Back to the 17th century

Axminster in the mid-17th century


The earliest records of Endicotts in Axminster were in 1617 following probably a drift eastward of the family from Dartmoor, where they seem to have originated in the 16th century. That year saw the marriage of William Endicott to Margaret Smyth and the baptism of Robert Endicott (given the same name as his father). Other early baptisms were Sarah Endicott in 1625 (father Roger) and Sicilia in 1629 (father William).

Even earlier than these however is the baptism of Agnes Endycotte in Axminster in 1579 (father Nicholas Endycotte) although probably not related to the later Endicotts.

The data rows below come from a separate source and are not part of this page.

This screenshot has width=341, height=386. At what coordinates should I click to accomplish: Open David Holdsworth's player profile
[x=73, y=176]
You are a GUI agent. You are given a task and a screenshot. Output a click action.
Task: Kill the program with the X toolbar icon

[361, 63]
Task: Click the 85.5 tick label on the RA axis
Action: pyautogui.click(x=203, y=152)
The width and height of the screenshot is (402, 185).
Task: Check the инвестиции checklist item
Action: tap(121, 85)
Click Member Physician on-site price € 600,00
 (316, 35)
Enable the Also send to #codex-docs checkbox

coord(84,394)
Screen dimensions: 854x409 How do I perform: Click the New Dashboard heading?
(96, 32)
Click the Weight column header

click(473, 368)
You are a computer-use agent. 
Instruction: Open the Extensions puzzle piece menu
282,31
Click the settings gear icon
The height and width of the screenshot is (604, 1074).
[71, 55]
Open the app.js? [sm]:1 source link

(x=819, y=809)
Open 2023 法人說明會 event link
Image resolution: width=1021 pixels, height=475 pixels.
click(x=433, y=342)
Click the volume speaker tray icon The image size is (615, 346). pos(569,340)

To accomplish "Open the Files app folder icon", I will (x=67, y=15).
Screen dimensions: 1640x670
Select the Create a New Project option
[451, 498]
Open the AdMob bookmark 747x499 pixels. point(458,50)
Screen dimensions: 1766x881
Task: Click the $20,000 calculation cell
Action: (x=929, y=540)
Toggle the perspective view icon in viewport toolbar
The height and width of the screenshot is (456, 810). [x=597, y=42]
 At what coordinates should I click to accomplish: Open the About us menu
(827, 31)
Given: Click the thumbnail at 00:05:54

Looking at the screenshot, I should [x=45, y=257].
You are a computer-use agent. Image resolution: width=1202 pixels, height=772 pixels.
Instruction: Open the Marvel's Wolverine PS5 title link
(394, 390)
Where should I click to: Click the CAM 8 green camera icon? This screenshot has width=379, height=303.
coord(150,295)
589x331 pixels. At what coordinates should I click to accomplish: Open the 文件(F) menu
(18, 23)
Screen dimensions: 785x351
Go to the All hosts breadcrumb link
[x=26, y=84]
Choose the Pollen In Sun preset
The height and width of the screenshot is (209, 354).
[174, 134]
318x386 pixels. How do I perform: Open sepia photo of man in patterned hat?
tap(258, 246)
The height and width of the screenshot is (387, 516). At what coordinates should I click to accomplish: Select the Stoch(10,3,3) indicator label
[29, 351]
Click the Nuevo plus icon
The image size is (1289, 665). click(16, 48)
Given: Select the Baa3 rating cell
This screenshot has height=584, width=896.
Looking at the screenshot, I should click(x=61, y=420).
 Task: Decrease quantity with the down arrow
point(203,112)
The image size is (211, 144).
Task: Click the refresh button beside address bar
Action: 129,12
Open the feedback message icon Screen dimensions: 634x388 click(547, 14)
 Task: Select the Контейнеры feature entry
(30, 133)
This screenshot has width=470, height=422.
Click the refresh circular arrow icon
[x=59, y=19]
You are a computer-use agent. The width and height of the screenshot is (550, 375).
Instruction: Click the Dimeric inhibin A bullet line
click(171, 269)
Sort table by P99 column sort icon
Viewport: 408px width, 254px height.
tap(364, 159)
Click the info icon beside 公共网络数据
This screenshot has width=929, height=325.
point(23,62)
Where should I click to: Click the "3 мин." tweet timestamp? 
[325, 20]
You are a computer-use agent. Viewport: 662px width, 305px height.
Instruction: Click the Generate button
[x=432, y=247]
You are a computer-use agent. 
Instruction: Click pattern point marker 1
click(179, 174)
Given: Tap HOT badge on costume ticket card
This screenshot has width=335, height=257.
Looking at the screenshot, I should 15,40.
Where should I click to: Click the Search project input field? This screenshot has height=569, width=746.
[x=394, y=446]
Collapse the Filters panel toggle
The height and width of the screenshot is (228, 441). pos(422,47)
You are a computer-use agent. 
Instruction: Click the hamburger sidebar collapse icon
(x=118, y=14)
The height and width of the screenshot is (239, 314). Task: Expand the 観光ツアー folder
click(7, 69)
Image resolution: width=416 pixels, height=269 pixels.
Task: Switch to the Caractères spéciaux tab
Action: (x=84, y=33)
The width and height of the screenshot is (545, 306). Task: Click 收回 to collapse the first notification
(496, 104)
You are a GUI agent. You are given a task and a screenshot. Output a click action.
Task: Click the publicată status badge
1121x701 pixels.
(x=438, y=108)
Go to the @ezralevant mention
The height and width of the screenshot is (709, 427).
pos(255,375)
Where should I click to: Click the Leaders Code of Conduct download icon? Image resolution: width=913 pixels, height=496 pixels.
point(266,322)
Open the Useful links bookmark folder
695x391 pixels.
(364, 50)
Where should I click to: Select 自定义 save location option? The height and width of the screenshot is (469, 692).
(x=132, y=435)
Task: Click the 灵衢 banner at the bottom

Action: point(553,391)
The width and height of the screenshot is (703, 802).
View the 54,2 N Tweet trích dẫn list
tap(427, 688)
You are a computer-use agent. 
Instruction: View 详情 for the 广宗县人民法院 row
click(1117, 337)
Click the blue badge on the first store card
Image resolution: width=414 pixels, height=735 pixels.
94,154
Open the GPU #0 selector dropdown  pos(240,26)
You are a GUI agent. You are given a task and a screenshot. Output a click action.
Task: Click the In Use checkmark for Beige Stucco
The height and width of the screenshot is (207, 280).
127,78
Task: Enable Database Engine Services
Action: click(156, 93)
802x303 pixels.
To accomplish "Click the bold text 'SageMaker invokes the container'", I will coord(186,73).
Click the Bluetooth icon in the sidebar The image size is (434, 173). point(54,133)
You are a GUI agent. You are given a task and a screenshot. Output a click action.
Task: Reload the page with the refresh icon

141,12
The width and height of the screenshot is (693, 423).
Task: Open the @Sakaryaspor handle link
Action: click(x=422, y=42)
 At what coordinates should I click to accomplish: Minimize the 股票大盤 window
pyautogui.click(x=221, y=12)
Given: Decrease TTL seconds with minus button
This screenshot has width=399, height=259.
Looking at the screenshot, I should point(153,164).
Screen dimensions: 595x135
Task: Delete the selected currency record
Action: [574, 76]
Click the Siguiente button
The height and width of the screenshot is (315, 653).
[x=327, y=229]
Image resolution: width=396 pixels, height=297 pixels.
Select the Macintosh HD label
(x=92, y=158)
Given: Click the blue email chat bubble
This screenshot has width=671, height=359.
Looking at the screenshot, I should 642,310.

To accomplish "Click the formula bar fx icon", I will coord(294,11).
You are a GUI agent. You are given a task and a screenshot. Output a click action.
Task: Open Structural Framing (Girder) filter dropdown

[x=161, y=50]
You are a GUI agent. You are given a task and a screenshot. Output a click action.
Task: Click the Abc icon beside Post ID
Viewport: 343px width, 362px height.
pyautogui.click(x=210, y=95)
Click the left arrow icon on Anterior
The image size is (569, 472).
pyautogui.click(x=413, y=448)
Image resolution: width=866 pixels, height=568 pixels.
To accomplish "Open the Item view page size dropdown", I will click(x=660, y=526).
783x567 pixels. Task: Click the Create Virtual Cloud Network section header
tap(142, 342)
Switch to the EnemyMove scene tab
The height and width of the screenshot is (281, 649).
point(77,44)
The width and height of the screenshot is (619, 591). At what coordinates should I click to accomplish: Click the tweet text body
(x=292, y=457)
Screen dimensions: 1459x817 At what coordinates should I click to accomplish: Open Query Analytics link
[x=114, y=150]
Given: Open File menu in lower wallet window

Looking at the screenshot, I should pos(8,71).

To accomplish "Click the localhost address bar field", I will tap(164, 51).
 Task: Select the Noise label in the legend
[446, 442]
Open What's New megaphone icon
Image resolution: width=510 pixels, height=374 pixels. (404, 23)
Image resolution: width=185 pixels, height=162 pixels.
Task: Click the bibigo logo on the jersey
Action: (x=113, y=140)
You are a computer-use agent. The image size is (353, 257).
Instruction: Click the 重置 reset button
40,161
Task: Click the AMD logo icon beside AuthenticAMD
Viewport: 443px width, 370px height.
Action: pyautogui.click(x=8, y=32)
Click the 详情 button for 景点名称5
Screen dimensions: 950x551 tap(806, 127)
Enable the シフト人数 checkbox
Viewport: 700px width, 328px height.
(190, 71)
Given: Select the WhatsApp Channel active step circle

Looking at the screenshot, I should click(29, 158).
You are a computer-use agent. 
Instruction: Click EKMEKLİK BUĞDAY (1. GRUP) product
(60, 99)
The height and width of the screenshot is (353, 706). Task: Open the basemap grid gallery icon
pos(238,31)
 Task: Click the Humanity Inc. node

The main influx of Endicotts into Axminster however appears to be around the middle of the 17th century with the parish registers recording the families of Aaron, Leonard, Thomas and William Endicott. There is no record of their baptisms in the registers and with the marriage register not introduced until 1695 the only records directly related to them being their or their wives' burials between 1678 and 1721. However, the baptisms of the first born children of Aaron, Leonard and Thomas were all registered in 1661 with the first born of William following in 1670.

There is a very strong probability that all four were brothers and with no records of their baptisms in Axminster they may have been new arrivals in the town and possibly not close relatives of the families referred to above who had settled in the town earlier.

By the end of the 17th century the four Endicott families were becoming established in Axminster although there is no evidence to show what attracted them to the town or their occupations. What is known is that during the 17th century there was a flourishing woollen cloth industry in Axminster but it was the growth in agriculture which was possibly their source of employment.

Endicott remained the popular spelling of the family name in Axminster throughout the 17th and during the first half of the 18th century. The first indication of a change was in 1670 where the burial register referred to Enticot in the case of Florence, daughter of Thomas & Dorothy Entycot and an unnamed child of William & Alice Enticot. The only full spelling of Enticott in the 17th century was on the burial of Ann, daughter of Aaron & Margery Enticott in 1678.

Although there was an occasional reference to Enticott in the baptism and burial parish registers for Axminster during the first half of the 18th century it was not until the middle of the century that Enticott became established and replaced Endicott as the dominant spelling thereafter.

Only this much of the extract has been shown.